According to Mitsubishi, the Lancer Evolution uses its four-wheel drive system to improve the handling, rather than simply to increase traction. Super AYC acts like a limited slip differential to optimise the Lancer's handling during hard driving. It improves cornering performance by transferring torque between the rear wheels. It also works harmoniously with the ACD, which was introduced on the Evolution VII. Mitsubishi's Sports ABS system is used to enhance the steering control during hard driving. The Sport ABS ECU uses inputs from steering angle, lateral G and vehicle speed sensors to individually apportion braking pressure to each of the four wheels.

=== Pajero ===
The fourth generation Pajero launched in 2006 employs a Super Select 4WD II four-wheel driveline from the previous model which offers four drive modes (2H, 4H, 4HLc, 4LLc) and delivers optimum traction to increase stability and handling characteristics over all surfaces. Pajero also features an upgraded version of Mitsubishi's Active Stability & Traction Control (ASTC) system that can accommodate the installation of a new rear differential lock. Pajero is also equipped with Mitsubishi's Engine Brake Assist Control (EBAC), Multi-Mode Anti-lock Braking System (ABS), Electronic Brakeforce Distribution (EBD), Hill Hold Assist and with Mitsubishi Body Optimised Suspension (MBOS).
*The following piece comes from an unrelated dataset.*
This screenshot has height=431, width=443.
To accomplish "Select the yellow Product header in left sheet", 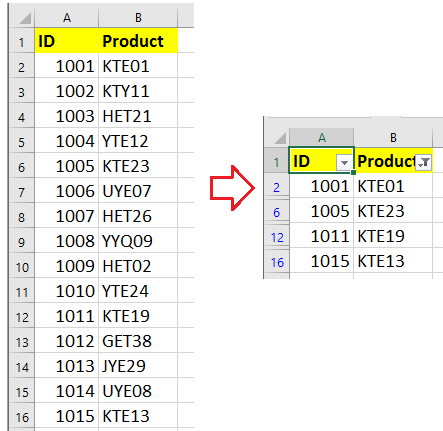I will [x=138, y=41].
SS4-II allows the driver to lock the center differential for maximum drive torque over poor surfaces. The driver can also allow the viscous coupling type center differential to automatically tailor its basic 33:67 F-R torque split to suit different surfaces and conditions.
In 2H mode, the road friction losses are minimized to allow maximum fuel economy and is also the ideal mode for urban driving in fine weather. The standard operating mode for SS4 II is the 4H mode which caters to a wide range of conditions: driving around town, on expressways or country roads; and driving over packed snow, icy surfaces, flat dirt and other off-road conditions. Selecting 4HLc mode locks the center differential so that drive is transmitted through all four wheels to enable driving in soft snow, sand, dirt or other high-resistance conditions. The 4LLc mode locks the center differential and by keeping the transmission in a low gear it enables driving on rocky terrains or swampy conditions where extra drive is required.

Available on all models as a factory-fitted option is a rear differential lock that eliminates the differential between the rear wheels. Working hand-in-hand with the front/rear center differential lockup this new feature helps the driver extract his vehicle when bogged down in soft surfaces. Refining improvements have been made to Mitsubishi's ASTC system that regulates brake force and drive torque on an individual wheel basis to deliver better handling and vehicle stability on all surfaces. The ASTC system is now capable of detecting the operating status of the rear differential lock. This allows both systems to be installed at the same time and thereby extending Pajero's off-road capabilities even further.